-------- Dataset records --------

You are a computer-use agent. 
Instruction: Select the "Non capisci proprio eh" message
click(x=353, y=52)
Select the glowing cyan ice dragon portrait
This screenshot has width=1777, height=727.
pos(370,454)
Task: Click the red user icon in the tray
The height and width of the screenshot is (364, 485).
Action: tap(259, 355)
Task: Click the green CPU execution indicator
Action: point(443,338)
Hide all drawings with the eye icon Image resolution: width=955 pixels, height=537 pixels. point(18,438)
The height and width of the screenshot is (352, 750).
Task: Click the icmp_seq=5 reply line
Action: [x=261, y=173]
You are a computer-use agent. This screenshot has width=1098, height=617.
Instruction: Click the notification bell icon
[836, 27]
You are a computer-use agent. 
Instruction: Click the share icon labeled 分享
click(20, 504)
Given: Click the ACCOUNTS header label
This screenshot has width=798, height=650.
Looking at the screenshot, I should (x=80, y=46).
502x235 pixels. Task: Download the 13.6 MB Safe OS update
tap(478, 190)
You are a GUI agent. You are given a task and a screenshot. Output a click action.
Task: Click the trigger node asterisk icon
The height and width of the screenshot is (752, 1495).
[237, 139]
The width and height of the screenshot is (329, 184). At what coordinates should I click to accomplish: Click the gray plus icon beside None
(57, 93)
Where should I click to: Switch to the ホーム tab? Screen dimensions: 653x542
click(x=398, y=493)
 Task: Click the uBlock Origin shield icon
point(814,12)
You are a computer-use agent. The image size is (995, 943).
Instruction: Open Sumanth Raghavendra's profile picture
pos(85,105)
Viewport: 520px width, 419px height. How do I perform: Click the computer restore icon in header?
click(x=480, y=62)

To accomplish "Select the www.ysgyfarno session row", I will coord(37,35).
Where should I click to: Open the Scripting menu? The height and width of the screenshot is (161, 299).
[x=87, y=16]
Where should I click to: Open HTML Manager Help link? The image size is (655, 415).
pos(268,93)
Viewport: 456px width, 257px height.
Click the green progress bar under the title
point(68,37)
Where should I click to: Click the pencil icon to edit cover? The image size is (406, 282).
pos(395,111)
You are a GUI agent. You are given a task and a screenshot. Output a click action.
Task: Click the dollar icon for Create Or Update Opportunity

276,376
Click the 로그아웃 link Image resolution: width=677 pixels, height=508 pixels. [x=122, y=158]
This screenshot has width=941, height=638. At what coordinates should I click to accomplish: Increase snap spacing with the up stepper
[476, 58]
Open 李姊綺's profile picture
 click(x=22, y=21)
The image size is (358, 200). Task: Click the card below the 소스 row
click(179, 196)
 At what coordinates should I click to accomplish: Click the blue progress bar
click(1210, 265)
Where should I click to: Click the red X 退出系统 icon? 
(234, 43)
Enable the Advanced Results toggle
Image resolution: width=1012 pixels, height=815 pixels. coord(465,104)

--------

:: How to complete this task ::
Every entry must be duplicated exactly as it stands.

:: Response area ::
You are a computer-use agent. 
Instruction: Select the "Non capisci proprio eh" message
click(x=353, y=52)
Select the glowing cyan ice dragon portrait
This screenshot has width=1777, height=727.
pos(370,454)
Task: Click the red user icon in the tray
The height and width of the screenshot is (364, 485).
Action: tap(259, 355)
Task: Click the green CPU execution indicator
Action: point(443,338)
Hide all drawings with the eye icon Image resolution: width=955 pixels, height=537 pixels. point(18,438)
The height and width of the screenshot is (352, 750).
Task: Click the icmp_seq=5 reply line
Action: [x=261, y=173]
You are a computer-use agent. This screenshot has width=1098, height=617.
Instruction: Click the notification bell icon
[836, 27]
You are a computer-use agent. 
Instruction: Click the share icon labeled 分享
click(20, 504)
Given: Click the ACCOUNTS header label
This screenshot has width=798, height=650.
Looking at the screenshot, I should (x=80, y=46).
502x235 pixels. Task: Download the 13.6 MB Safe OS update
tap(478, 190)
You are a GUI agent. You are given a task and a screenshot. Output a click action.
Task: Click the trigger node asterisk icon
The height and width of the screenshot is (752, 1495).
[237, 139]
The width and height of the screenshot is (329, 184). At what coordinates should I click to accomplish: Click the gray plus icon beside None
(57, 93)
Where should I click to: Switch to the ホーム tab? Screen dimensions: 653x542
click(x=398, y=493)
 Task: Click the uBlock Origin shield icon
point(814,12)
You are a computer-use agent. The image size is (995, 943).
Instruction: Open Sumanth Raghavendra's profile picture
pos(85,105)
Viewport: 520px width, 419px height. How do I perform: Click the computer restore icon in header?
click(x=480, y=62)

To accomplish "Select the www.ysgyfarno session row", I will coord(37,35).
Where should I click to: Open the Scripting menu? The height and width of the screenshot is (161, 299).
[x=87, y=16]
Where should I click to: Open HTML Manager Help link? The image size is (655, 415).
pos(268,93)
Viewport: 456px width, 257px height.
Click the green progress bar under the title
point(68,37)
Where should I click to: Click the pencil icon to edit cover? The image size is (406, 282).
pos(395,111)
You are a GUI agent. You are given a task and a screenshot. Output a click action.
Task: Click the dollar icon for Create Or Update Opportunity

276,376
Click the 로그아웃 link Image resolution: width=677 pixels, height=508 pixels. [x=122, y=158]
This screenshot has width=941, height=638. At what coordinates should I click to accomplish: Increase snap spacing with the up stepper
[476, 58]
Open 李姊綺's profile picture
 click(x=22, y=21)
The image size is (358, 200). Task: Click the card below the 소스 row
click(179, 196)
 At what coordinates should I click to accomplish: Click the blue progress bar
click(1210, 265)
Where should I click to: Click the red X 退出系统 icon? 
(234, 43)
Enable the Advanced Results toggle
Image resolution: width=1012 pixels, height=815 pixels. coord(465,104)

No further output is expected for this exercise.